Há alguns anos, um tema econômico era ardente tema político: o mercado interno. O termômetro de um governo, se ele andava mais à direita ou à esquerda, era sua visão sobre o mercado interno. A esquerda via este como prioridade. Já a direita, o mercado externo.
Hoje, esse debate sumiu. Estive agora num longo fórum em Vancouver, no Canadá, a discutir problemas do mundo atual. Um dos temas frequentes na agenda eram as consequências da globalização.
Foi quando Giscard d'Estaing levantou uma pergunta intrigante: afinal, o que vem a ser a globalização?
De minha parte, considerei que a globalização nada mais era do que, com a velocidade das comunicações, um mercado financeiro globalizado. Circula, atualmente, 24 horas, a "bomba financeira", especulativa, girando de bolsa a bolsa, sem pátria nem território, uma quantia que é superior 20 vezes à economia real.
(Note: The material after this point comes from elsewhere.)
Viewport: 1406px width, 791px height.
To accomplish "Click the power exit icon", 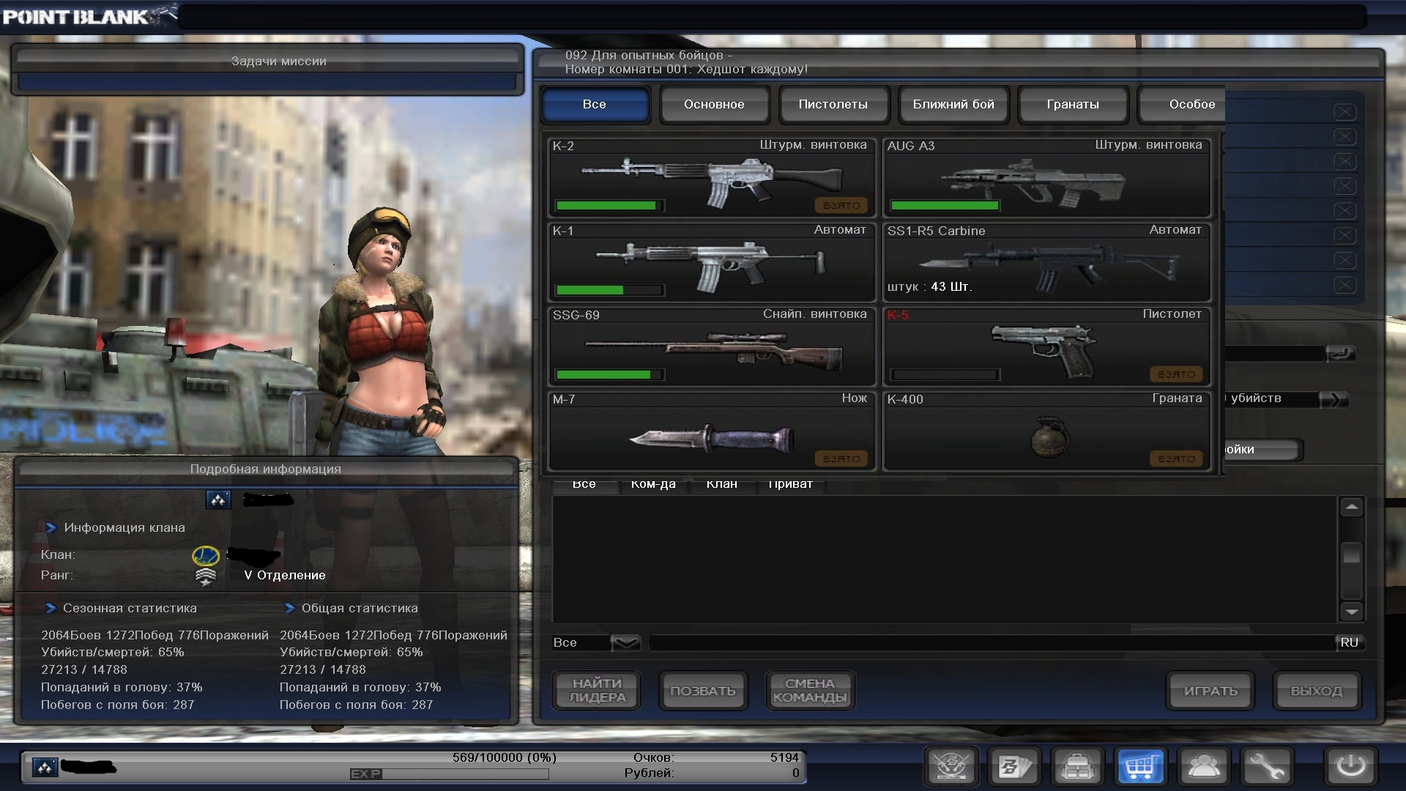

Desse montante, cerca de US$ 7 trilhões, sete, em eurodólares e ienes, sem se saber exatamente onde está o seu controle. Isso é a globalização. Fora as comunicações e a parte financeira, nada mais existe que aponte nessa direção.
Agora, uma contradição que nos oferece uma visão diferente é a imposição de uma política global de livre mercado, uma circulação de capitais sem fronteiras, que favorece de maneira chocante os países ricos que ficam mais ricos, enquanto os países pobres ou economias emergentes se desnacionalizam, aumentam o desemprego, entram em recessão e dela somente saem depois de ter entregue sua economia a esse capital que vive aqui e acolá em busca de remuneração mais alta.
Uma política interna de juros altos é um atrativo formidável. Leio que há uma grande procura de compra de companhias nacionais de pequeno e de médio porte, sem falar nas grandes e na desestatização que propicia volumes altos de inversão. Li numa pesquisa que as 25 maiores companhias chilenas, de chilenas eram somente duas.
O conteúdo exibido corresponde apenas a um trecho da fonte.